Dr. Asangba Tzüdir
…And PM Calls it Good and Simple Tax
On July 1, 2017, the whole of India woke up to a new tax regime – the Goods and Services Tax (GST), envisioning a new India through One Nation, One Tax, One Market. While Modi preferred to call it “Good and Simple Tax,” some commentators have called GST as “General Shock Treatment” for the masses. With all the varying percentage of tax, there is anticipation, nervousness and confusion in equal measure on the impact it will have on the behaviour of the market and on the masses. But one thing for sure, people are once again made aware of the very nature of Modi’s ‘central’ rule.
It is touted and glorified as a simplified system of taxation by which economy will take an upward swing and further it will ease the trade and industry with respect to the indirect tax system of the country. A single unified system of tax is a global trend. However, the one big difference the Indian model of GST and similar taxes in other countries is the dual system of GST. Under GST “Only one” indirect tax has to be paid by the trade and industry and all the other indirect taxes will be subsumed in GST. But the dual nature of GST is such that there is Central GST which will be levied by Centre, and State GST which will be levied by the state and then an Integrated GST which will be levied by the Central Government on inter-State supply of goods and services. Further, For Intra State Transactions, the Seller will collect both Central GST and State GST from the buyer and CGST will be deposited with Central government while SGST with the State government. For Inter State Transactions, Integrated Goods and Service Tax (IGST) shall be levied on Inter State transactions of goods and services based on destination principle where the tax gets transferred to the Importing state. In short, both the state and centre will collect separate tax on a single transaction of sale and service. Further, majority of dealers are not covered with the central excise but are only paying VAT in the state. Now all the VAT dealers will be required to pay ‘Central Goods and service tax.’
Another difference under GST is that the tax will be payable at the final point of consumption which means that ‘taxable event’ will be the ‘supply of goods’ and ‘supply of services.’ Hence, the current ‘taxable events’ like the ‘manufacture of goods,’ ‘sale of goods’ and ‘rendition of services’ is not applicable under GST regime.
Beyond the intricacies involved, what the general public will be grappling with will be the different tax rate slabs of 5%, 12%, 18% and 28% and certain goods and services under tax free; where 81% of the items fall under or in 18% GST tax rate slab.
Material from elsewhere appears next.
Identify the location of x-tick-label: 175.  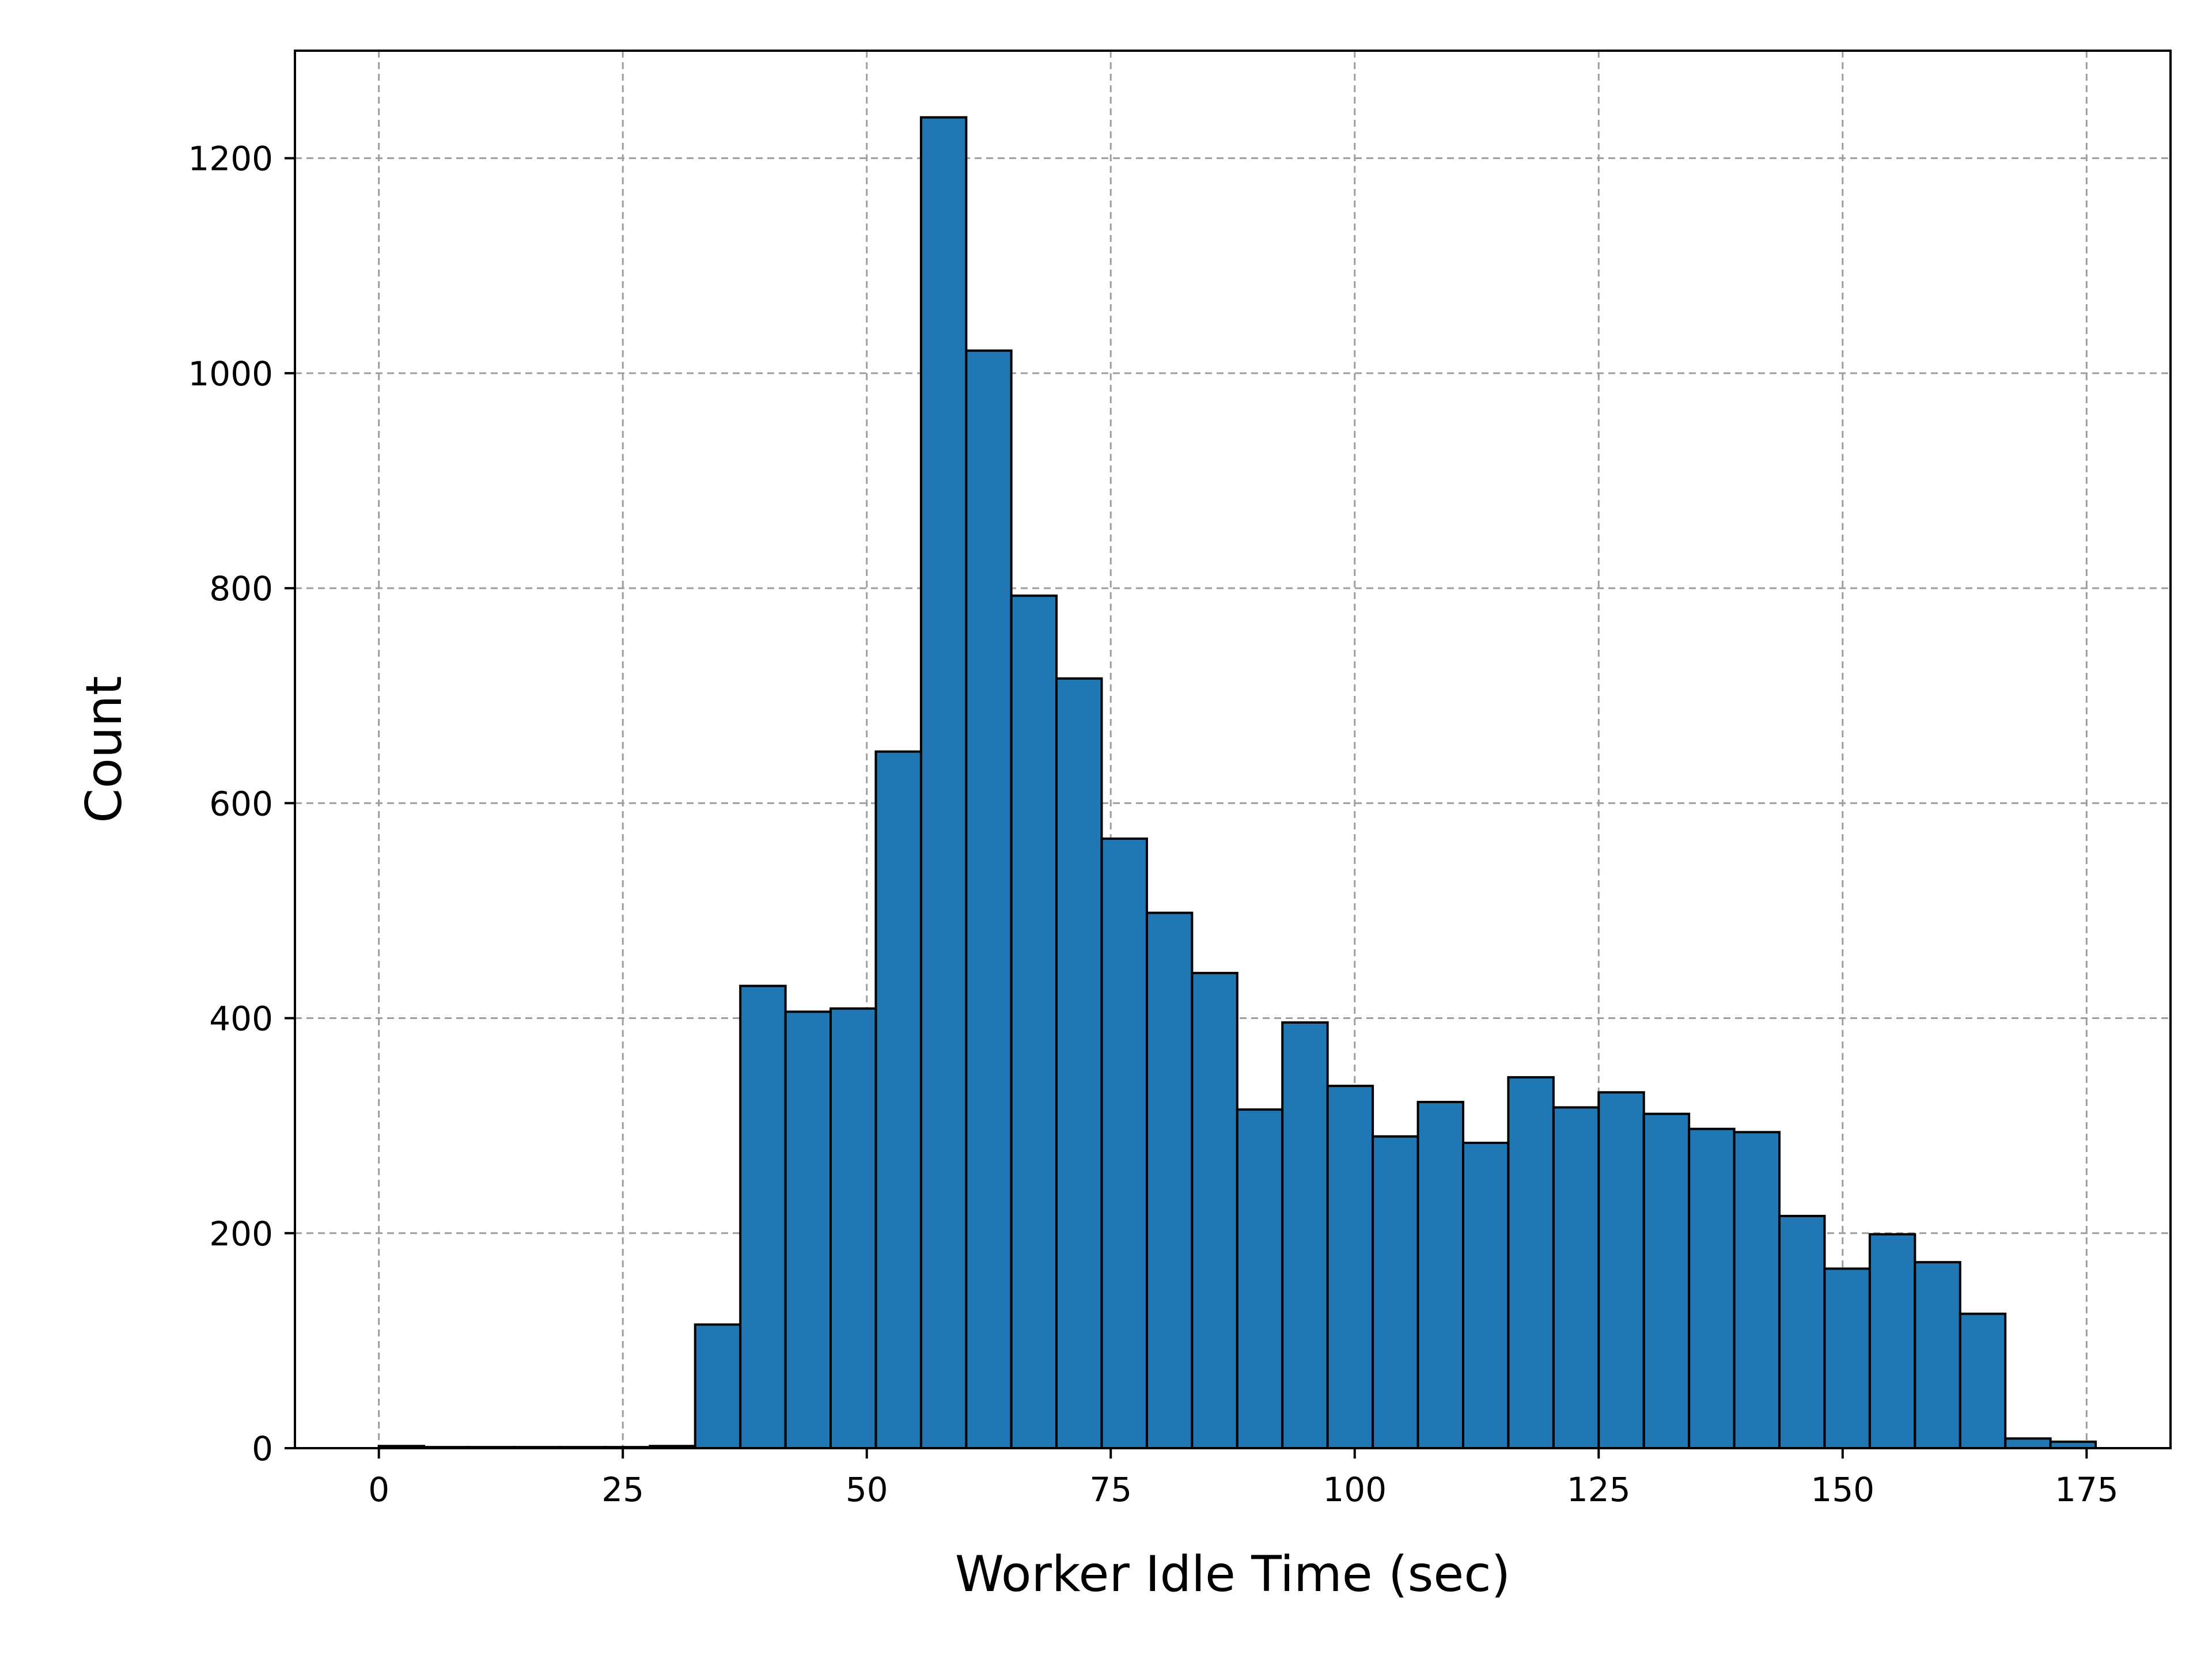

Besides the logic and considerations behind the rates proposed, the question is how much balance and stability will it create for the rich and the poor. From past experiences and realities, a major concern is that, in a likely scenario of inflation, how the government will ‘protect’ the vast majority of poor population in India will be a major concern. On another level the GST is already questioned for ‘violation of rights’ of persons with disabilities.
On the whole, the question is how far will GST rationalise and simplify the indirect tax structure in their effort to do away with the cascading effect on tax. Though, more than 150 countries have implemented the GST, a concern is on the method of study employed which has led to the present GST. This will be observed with much anticipation. For now, even the preliminaries suggest contrary to Modi’s view that GST is a Good and Simple Tax.